Expensive initiative criticised as ‘defying logic’ in cash-strapped country
Zimbabwe has confirmed plans to spend $1 billion (£772 million) on a university named after its ailing president, Robert Mugabe.
Robert Gabriel Mugabe University, which will cost the equivalent of a quarter of the African country’s total annual budget, will be built on land north-west of Harare that was seized from white farmers by 93-year-old Mr Mugabe’s wife, Grace.
Jonathan Moyo, Zimbabwe’s higher education minister, told reporters that the university was “recognition” of Mr Mugabe’s “commitment to education and his exemplary leadership”.
Robert Gabriel Mugabe University will focus on teaching and research in science, technology and engineering fields, Professor Moyo said.
Zimbabwe’s cabinet has agreed to set aside $800 million to build the university, and a further $200 million for an endowment fund for research and innovation.

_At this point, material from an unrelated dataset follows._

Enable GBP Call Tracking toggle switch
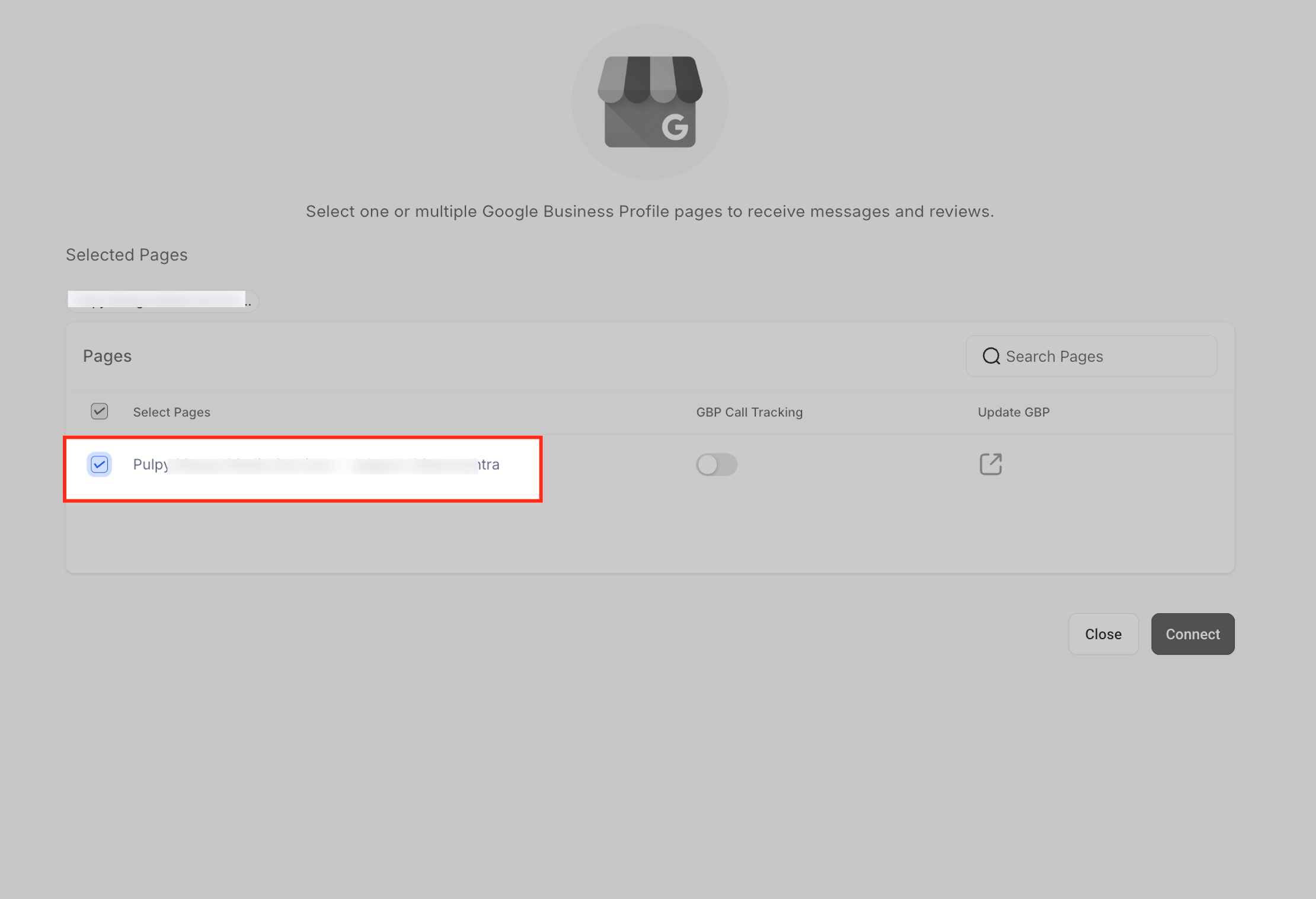This screenshot has height=899, width=1316. point(716,464)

“It is a very expensive university but it is also very necessary,” Professor Moyo was quoted as saying by Harare’s Herald newspaper. “It is not cheap but one initiative that we feel requires support in recognition of President Mugabe’s academic and educational legacy.”
The announcement has been widely criticised by Zimbabwe’s opposition parties.
“This is populism that defies logic,” said Obert Gutu, a spokesman for the Movement for Democratic Change. “It is meant to stroke Mugabe’s ego because we know this government is broke.”
The development of the new institution is set to be supervised by the University of Zimbabwe and its vice-chancellor, Levi Nyagura.
It is expected to be accredited by June 2018, and to enrol at least 15,000 students.